Sugiono mengatakan, pembahasan utama dalam forum BRICS tetap berkaitan dengan penguatan kerja sama antarnegara anggota, terutama di sektor keberlanjutan dan ekonomi digital.
“Seperti sebelumnya, BRICS juga membahas kerja sama antara negara BRICS. Terutama di bidang sustainability, kemudian juga digital economy,” ujar Sugiono usai bertemu Menteri Luar Negeri Singapura Vivian Balakrishnan di Gedung Pancasila, Jakarta, Selasa (12/5/2026).
Menurut dia, forum tersebut menjadi ruang penting bagi negara-negara anggota untuk memperkuat kolaborasi di tengah tantangan global yang terus berkembang.
1. Konflik Timur Tengah diperkirakan jadi sorotan utama

Selain kerja sama ekonomi, situasi di Timur Tengah diperkirakan menjadi salah satu isu utama yang akan dibahas dalam pertemuan para menlu BRICS.
Sugiono mengatakan, negara-negara anggota perlu memastikan berbagai rencana dan komitmen yang telah dibahas sebelumnya dapat benar-benar dijalankan.
“Tentu saja paling pasti membahas situasi terkini di Timur Tengah.

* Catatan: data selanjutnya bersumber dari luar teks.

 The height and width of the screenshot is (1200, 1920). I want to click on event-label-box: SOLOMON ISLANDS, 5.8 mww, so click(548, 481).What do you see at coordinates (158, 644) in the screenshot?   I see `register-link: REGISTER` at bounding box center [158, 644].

Yang kita kira perlu lakukan adalah mengimplementasikan semua yang sudah direncanakan di situ,” katanya.
Pernyataan tersebut muncul di tengah meningkatnya perhatian dunia terhadap dampak konflik Timur Tengah terhadap stabilitas kawasan, energi, dan perdagangan global.
Ketegangan di kawasan itu juga menjadi perhatian banyak negara karena dinilai berdampak langsung terhadap perekonomian internasional dan rantai pasok global.

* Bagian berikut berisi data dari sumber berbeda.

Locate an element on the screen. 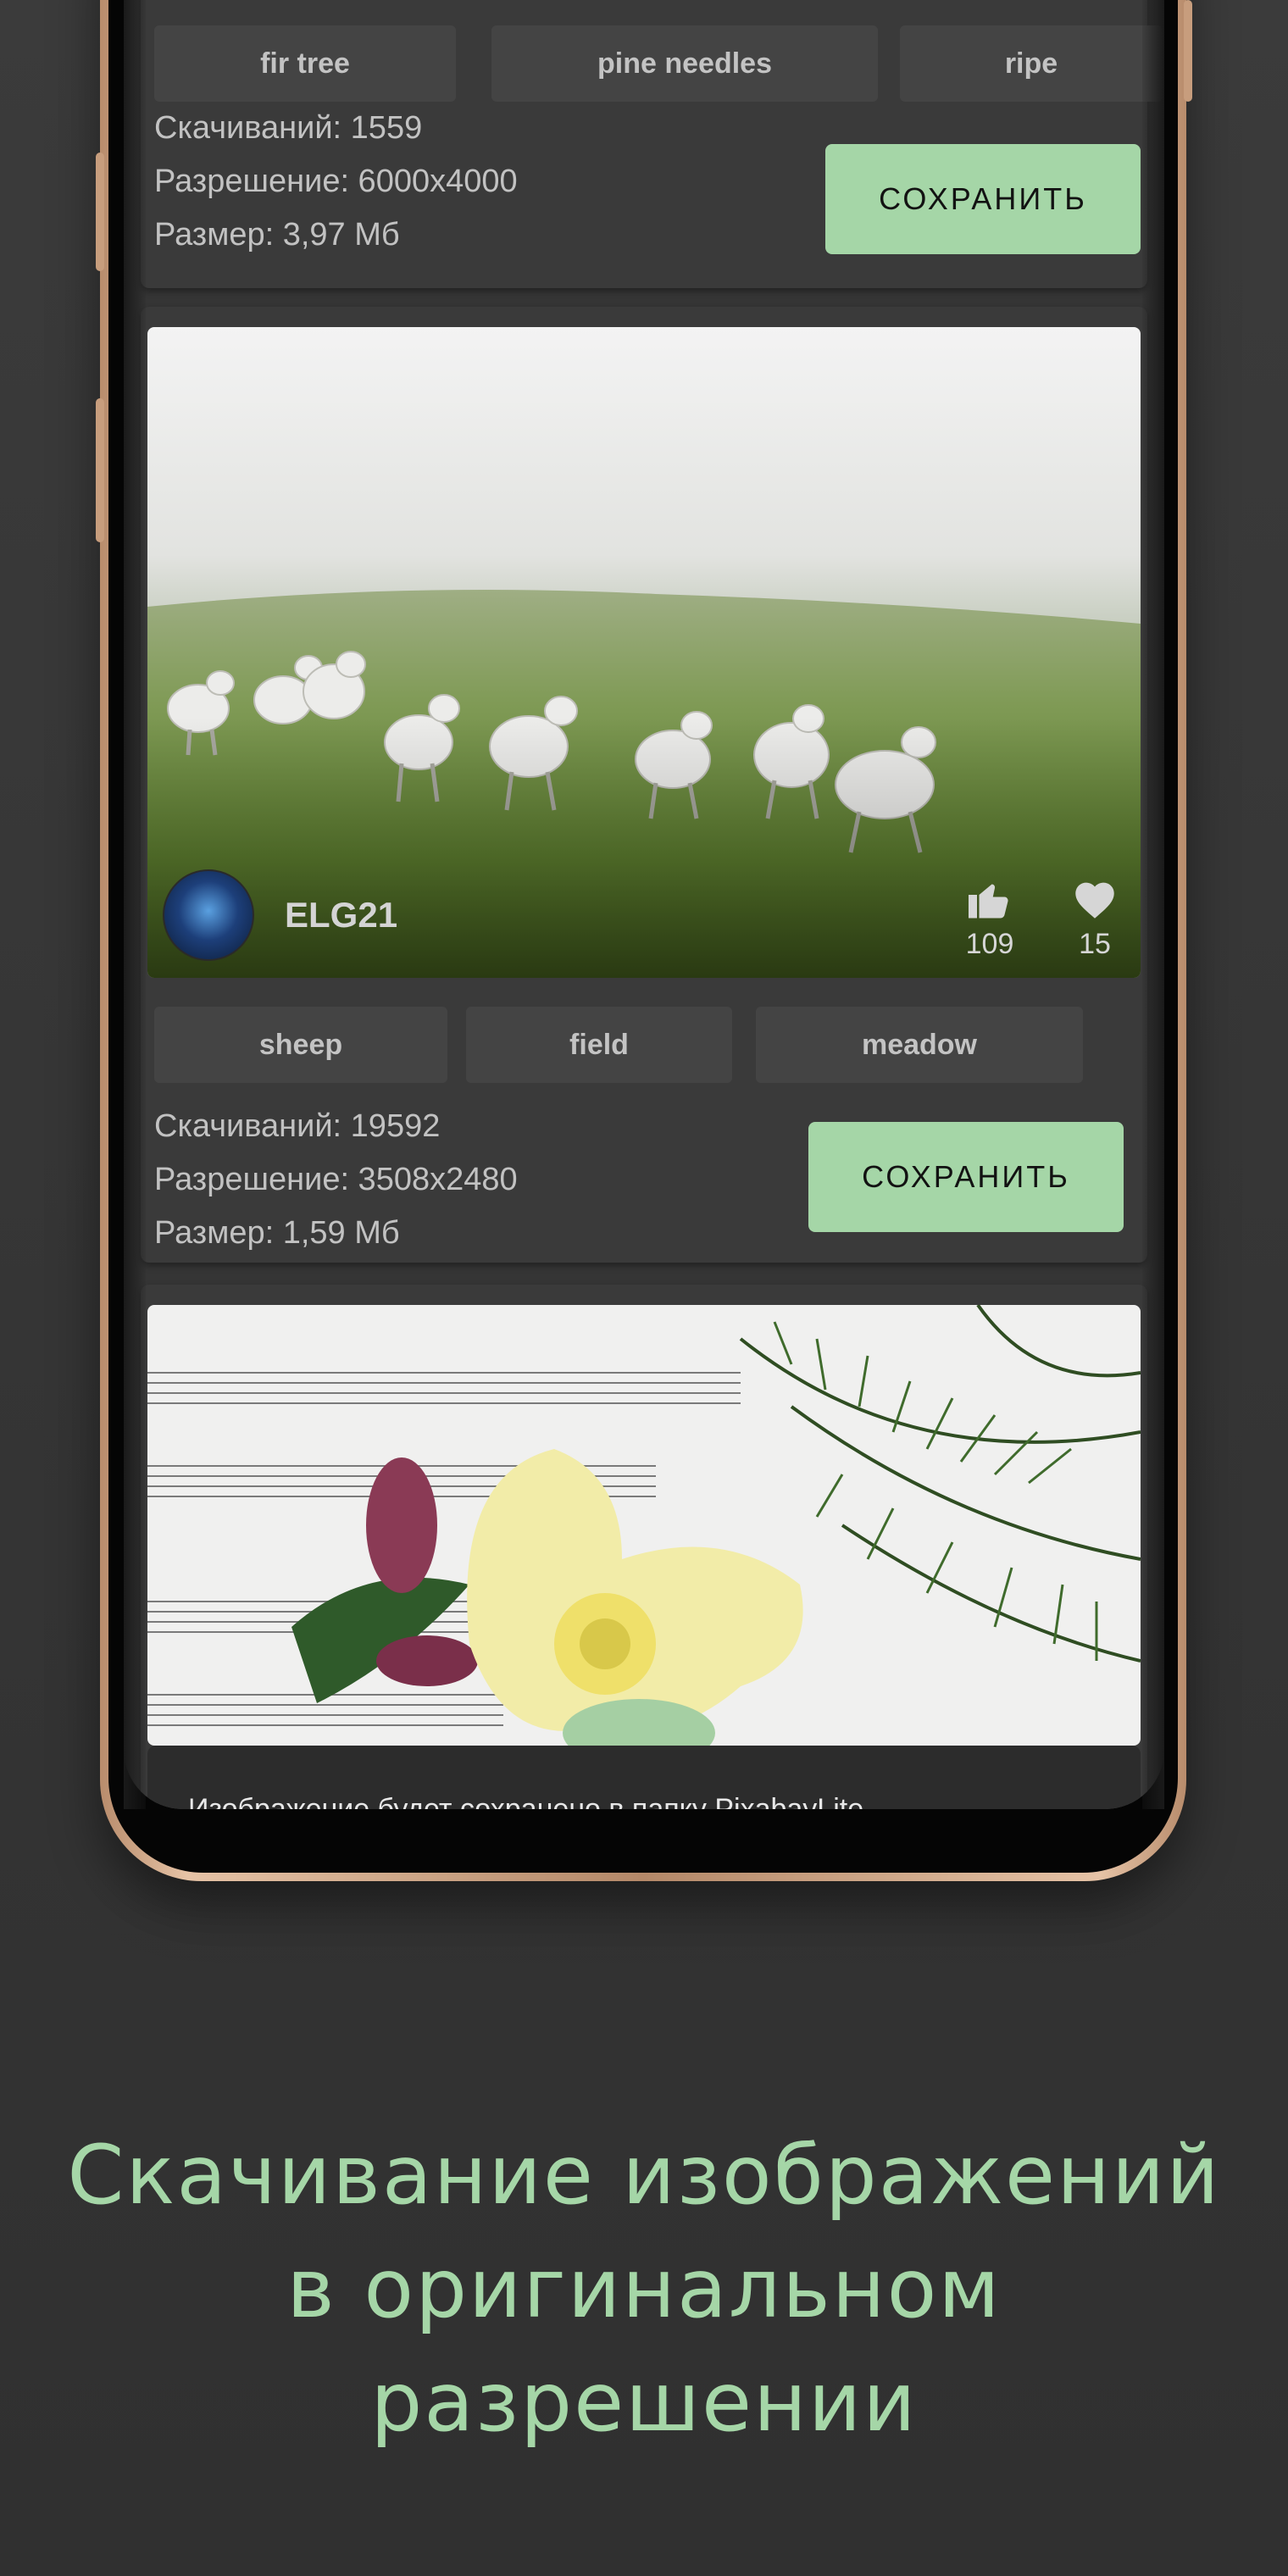  tag-chip: field is located at coordinates (599, 1045).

2. Tiga topik besar yang dibahas dalam BRICS

Juru Bicara Kementerian Luar Negeri RI Yvonne Mewengkang menjelaskan, agenda pertemuan para menlu BRICS dibagi ke dalam beberapa tema besar. Menurut Yvonne, pada hari pertama pembahasan akan difokuskan pada isu global dan kawasan, serta penguatan ketahanan dan inovasi di antara negara anggota.

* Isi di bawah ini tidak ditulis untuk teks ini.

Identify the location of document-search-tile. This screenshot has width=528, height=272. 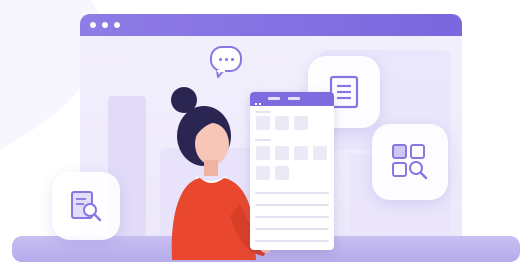
(86, 206). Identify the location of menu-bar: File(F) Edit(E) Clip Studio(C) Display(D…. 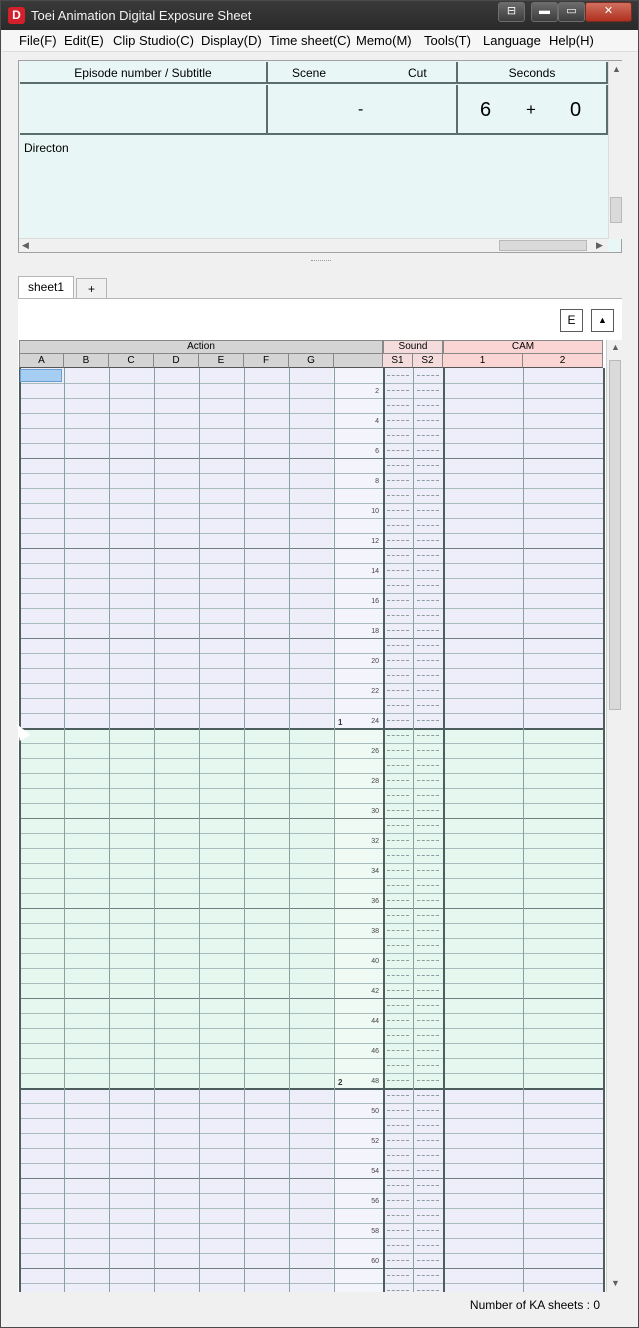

“Kalau terkait BRICS, Pak Menlu secara garis besar itu nanti topiknya ada tiga. Yaitu terkait isu global dan kawasan, kemudian terkait penguatan ketahanan, resilience, innovation,” ujar Yvonne kepada awak media.
Ia menjelaskan, pembahasan pada hari kedua akan berfokus pada isu tata kelola global atau global governance.
Dalam forum tersebut, Indonesia juga akan kembali menegaskan komitmennya untuk aktif terlibat dalam BRICS dan memperkuat kerja sama multilateral.
3. Indonesia ingin BRICS lebih aktif jaga perdamaian

Indonesia disebut akan membawa pesan mengenai pentingnya peran BRICS dalam menjaga perdamaian internasional dan menghormati hukum internasional. Yvonne mengatakan, Menlu Sugiono akan menegaskan posisi Indonesia sebagai negara yang aktif mendukung kerja sama global yang konstruktif.
“Dari Pak Menlu sendiri secara garis besar akan tentunya menegaskan komitmen kuat Indonesia untuk terus berpartisipasi aktif dalam BRICS,” katanya.
Indonesia juga ingin BRICS memainkan peran yang lebih besar dalam mendorong stabilitas global di tengah meningkatnya konflik geopolitik dunia.
“Indonesia akan terus mendorong BRICS untuk berperan lebih aktif dan konstruktif dalam mempromosikan perdamaian dan menjaga norma-norma global sesuai hukum internasional,” seru Yvonne.